Герцог не предупреждал никого о своем приезде, поэтому их не ждали. Но когда братья вошли в вестибюль, навстречу им спешил седой как лунь дворецкий Сиддонс.
— Ваша светлость, — обрадовано воскликнул он, — лорд Джон, добро пожаловать домой! Сейчас я сообщу леди Ванессе о вашем приезде.
— Не нужно, мы сообщим ей сами, — остановил его Чарльз, — она в гостиной?
Не дожидаясь ответа, он стремительными шагами вошел в маленькую гостиную, которую его тетушка очень любила и где они с Джоном всегда находили убежище, когда отец гневался.
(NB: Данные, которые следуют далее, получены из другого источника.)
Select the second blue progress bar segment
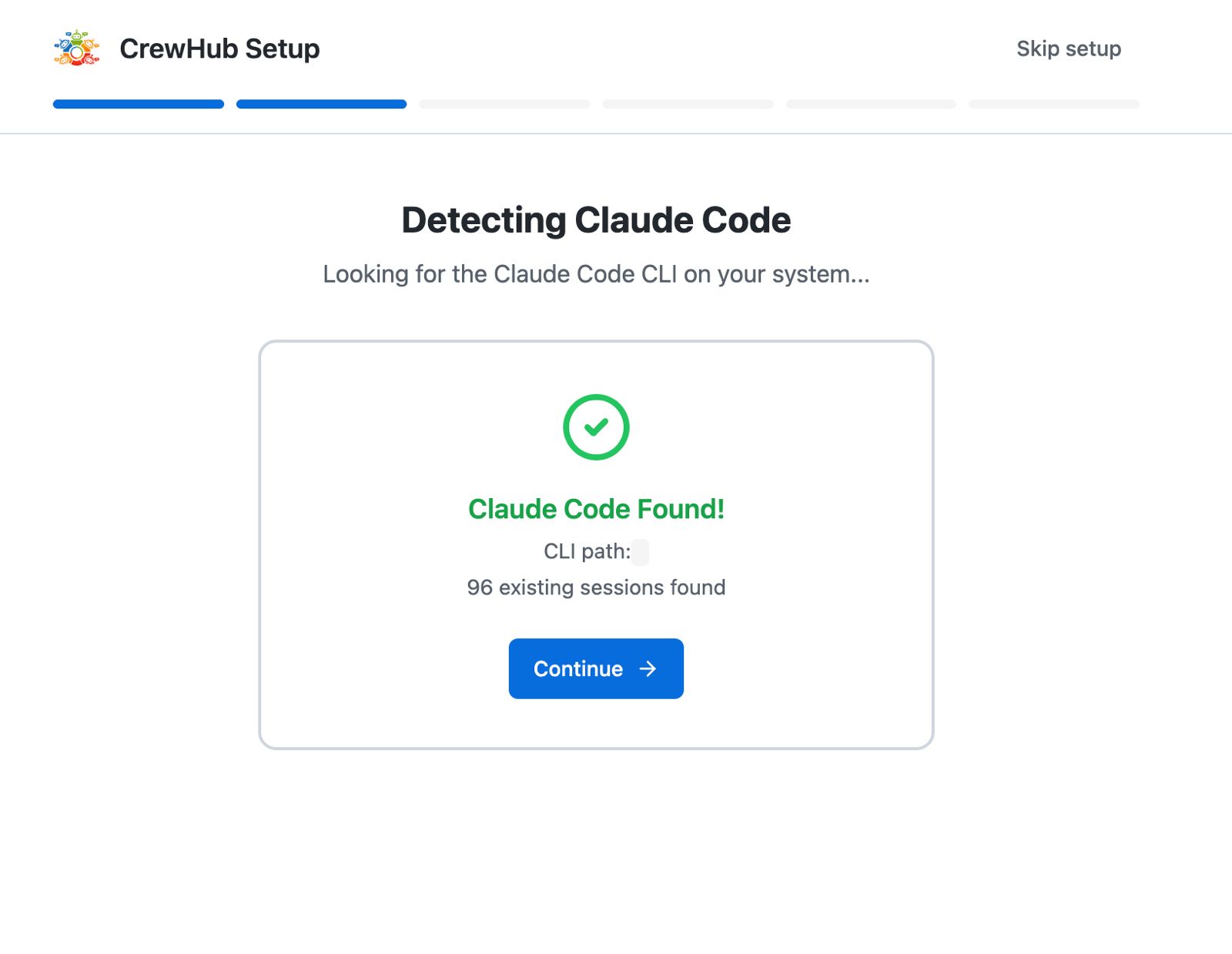Image resolution: width=1232 pixels, height=954 pixels. (320, 103)

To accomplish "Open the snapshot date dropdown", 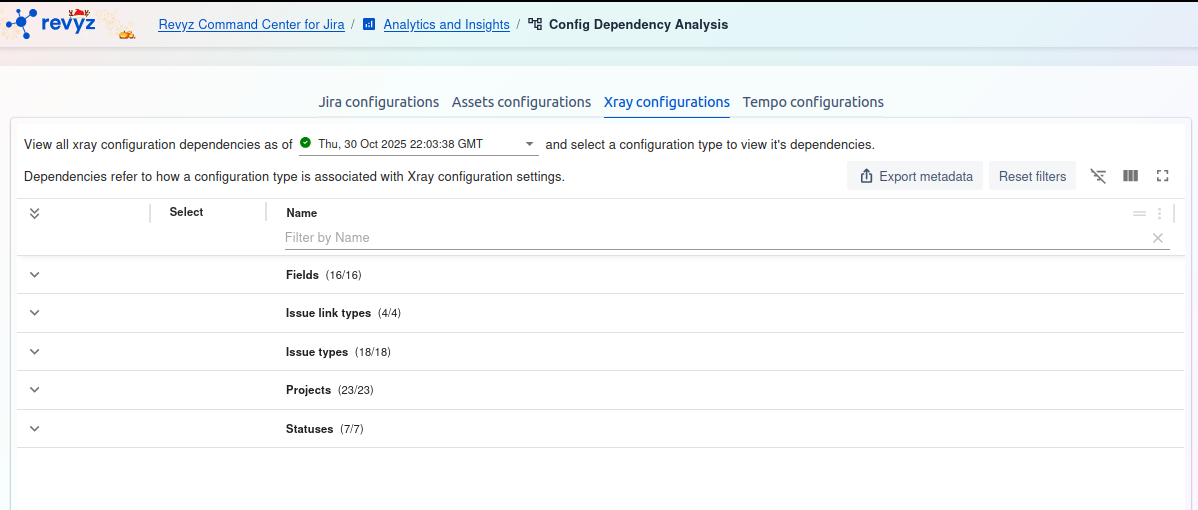I will [x=529, y=144].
Леди Ванесса, миниатюрная женщина лет семидесяти, с пушистыми седыми кудрявыми волосами, тонкими чертами лица и большими добрыми карими глазами, сидела в кресле с книгой в руках.
— Тетушка, время над тобой не властно, — ласково сказал Чарльз, подходя к женщине, растерянно вставшей ему навстречу, — ты ничуть не изменилась за эти восемь лет.
— Мальчик мой, — пролепетала женщина, обнимая наклонившегося к ней племянника. Увидев входящего вслед за братом Джона, она заплакала, — и малыш с тобой. Боже, какое счастье — вы оба дома!..
— Не нужно плакать, дорогая, мы — дома и больше никуда не уедем, — пообещал Чарльз и отступил, давая возможность брату обнять тетушку, — мы теперь всегда будем вместе.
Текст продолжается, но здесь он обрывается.